The car track ran along Fifth street, and C street crossed it at right angles. The accident occurred at the junction of Fifth and C streets. There was evidence tending to show that the street oar approached the' crossing at a high rate of speed and that the motorman failed to give the signal of the approach to the crossing. According to the evidence of appellant, the street car was going faster than allowed by the traffic ordinances of the city. It also appears from the evidence adduced by appellant that the automobile very nearly stopped as it approached the crossing and the occupants of the automobile were in ■a position where they could and naturally would have heard the signal for the crossing if it had been given by the motorman operating the street ear.
(9) The evidence was sufficient to carry the case to the jury upon the question of defendant’s negligence. There is an irreconcilable conflict in the decisions as to the effect of the violation by a street railway company in the operation of its cars of regulatory ordinances, designed to promote the public safety. Our court has already taken a position on this question. According to our decisions, the mere fact that the street car was driven at a rate of speed forbidden by the city ordinances would not be considered proof of negligence as a matter of law. It is but an evidential fact tending to prove negligence and the question of negligence is one of fact for the jury. Bain v. Fort Smith Light & Trac. Co., 116 Ark. 125.
In the case of Pankey v. Little Rock Ry. & Elec. Co., 117 Ark. 337, the court held, “A street car company has the paramount or preferential right-of-way .along the place occupied by its tracks, whenever the point arises that one must yield, either the company in the operation of its cars, or the traveler along or across the street; but the duties of all who use the streets are reciprocal, and the paramount right of the street railway company is subject to the reciprocal rights and duties of others, and no one user of the street has a right to pursue his course without anticipating the possibility of danger to others.”
The court in the instant case instructed the jury in accordance with the principles of law laid down in the Bain and Pankey cases just referred to.

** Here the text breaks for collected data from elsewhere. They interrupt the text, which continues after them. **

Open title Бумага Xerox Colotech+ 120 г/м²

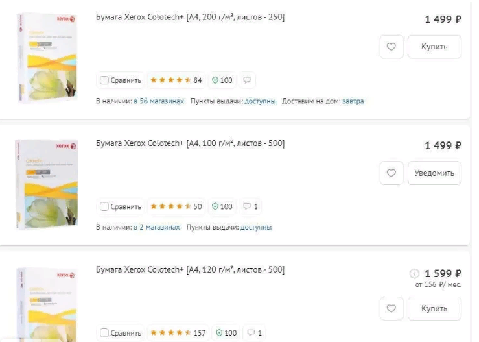(x=190, y=269)
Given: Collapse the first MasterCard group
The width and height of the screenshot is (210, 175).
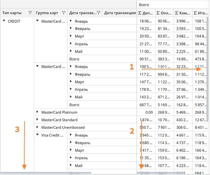Looking at the screenshot, I should pos(37,21).
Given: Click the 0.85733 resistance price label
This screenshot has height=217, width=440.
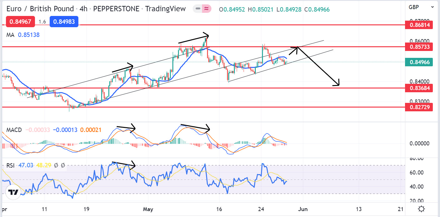Looking at the screenshot, I should (x=419, y=47).
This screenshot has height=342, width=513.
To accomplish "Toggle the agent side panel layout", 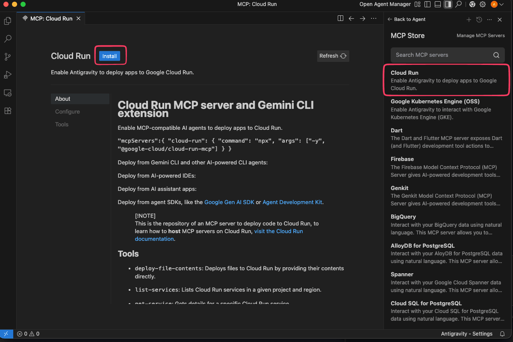I will (448, 4).
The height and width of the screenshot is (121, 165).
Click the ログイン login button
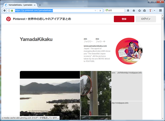pyautogui.click(x=145, y=19)

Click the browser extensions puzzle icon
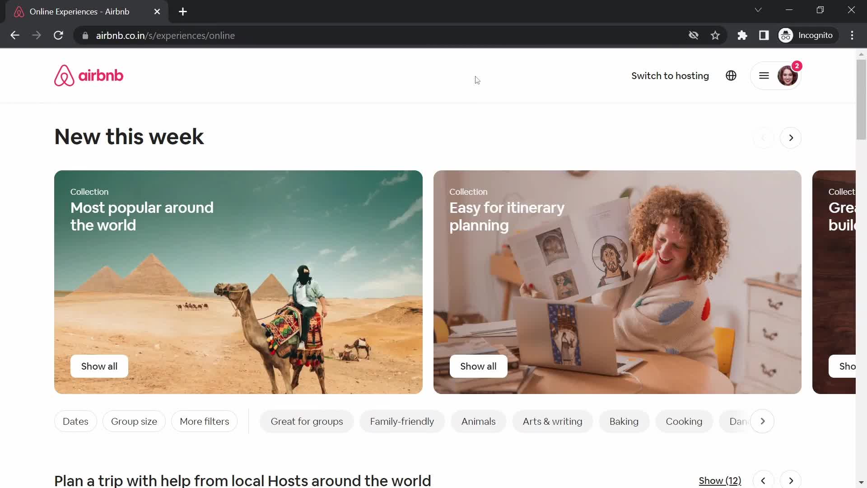point(742,35)
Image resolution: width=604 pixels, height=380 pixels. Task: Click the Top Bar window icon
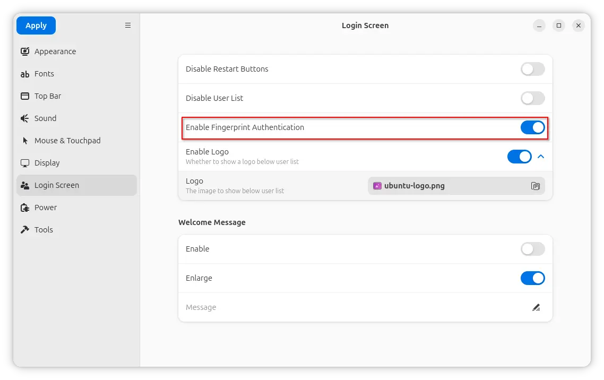[x=25, y=96]
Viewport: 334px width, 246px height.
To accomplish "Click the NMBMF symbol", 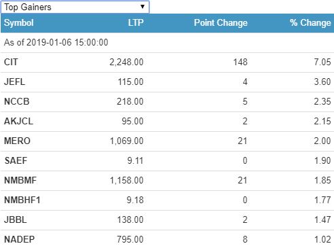I will point(20,180).
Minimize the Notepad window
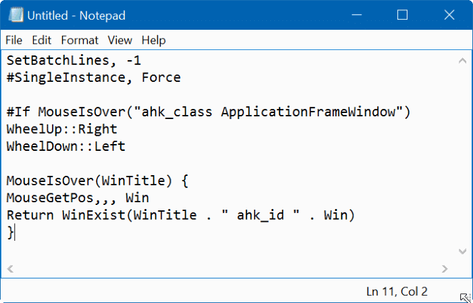Image resolution: width=473 pixels, height=303 pixels. pyautogui.click(x=357, y=14)
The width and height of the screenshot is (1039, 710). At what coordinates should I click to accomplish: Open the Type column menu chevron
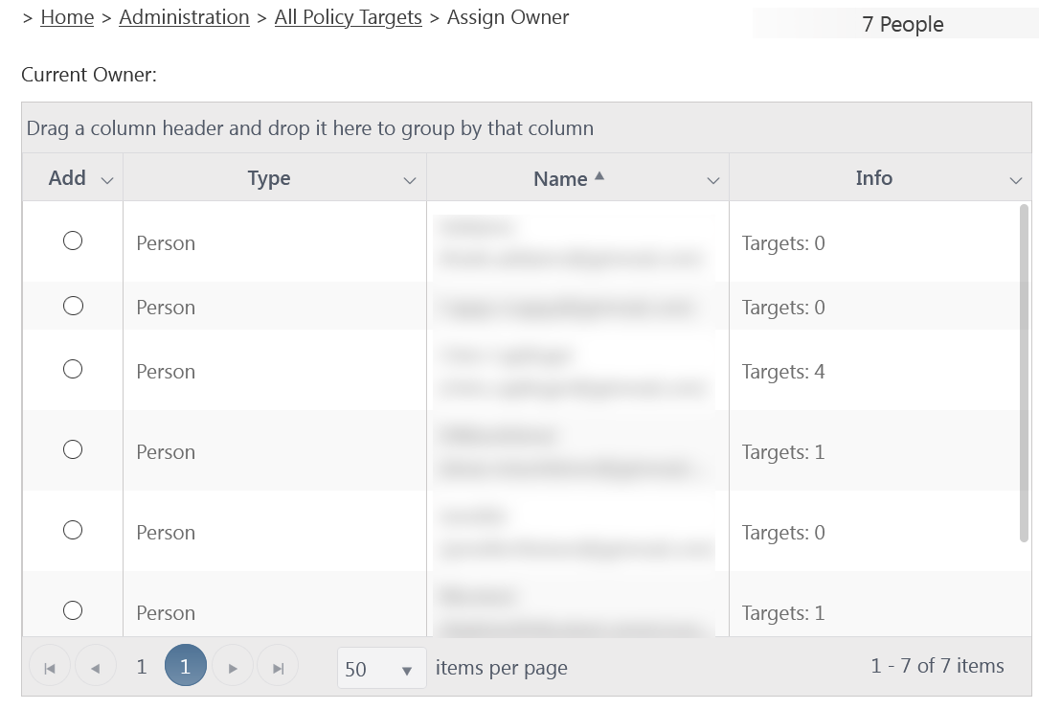click(x=410, y=180)
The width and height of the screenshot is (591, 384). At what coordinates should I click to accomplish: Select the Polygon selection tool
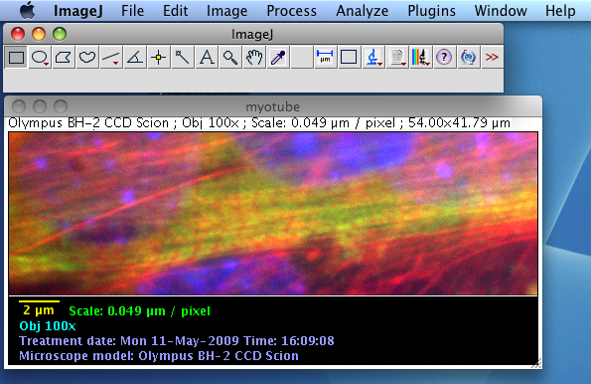point(64,58)
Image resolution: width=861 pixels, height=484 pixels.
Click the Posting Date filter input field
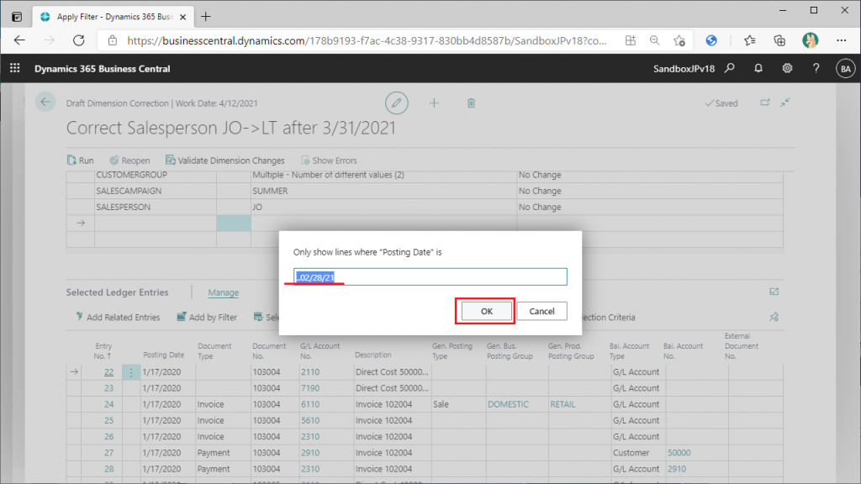tap(430, 277)
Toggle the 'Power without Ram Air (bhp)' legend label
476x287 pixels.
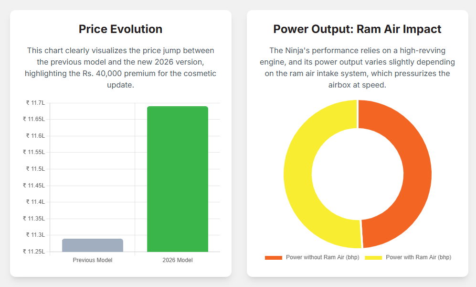pos(322,257)
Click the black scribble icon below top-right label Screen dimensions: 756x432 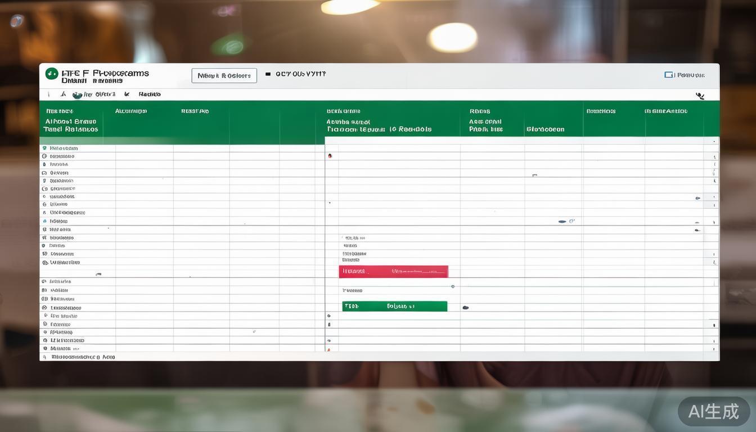pos(700,96)
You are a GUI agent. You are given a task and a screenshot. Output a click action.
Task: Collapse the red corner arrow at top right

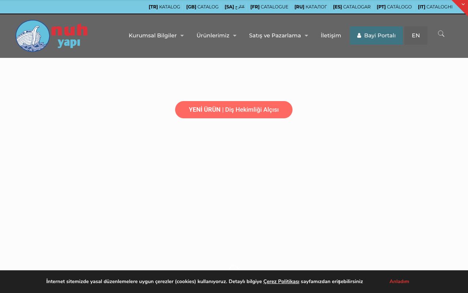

Other assignments of error in regard to the giving and refusal of the court to give instructions, and alleged errors in modifying some of the instructions are pressed upon us for the reversal of the judgment. It would unduly extend the length of this opinion to discuss separately and in detail all of these alleged assignments of error. We deem it sufficient to say that we have not overlooked them, but have considered them in a careful manner. Numerous instructions were given by the court at the request of counsel on both sides. Both parties to this law suit were represented by skilled attorneys. The record is voluminous and shows that the case was carefully tried. We think that the instructions given by the court fully presented the theories of both parties to the jury. We think that the refused instructions, so far. as they were applicable to the issues presented by the pleadings, were covered by the instructions given by the court. The jury has said by its verdict that it believed the witnesses for appellee.
We have found no error in the record calling for a reversal of the judgment, and it will be affirmed.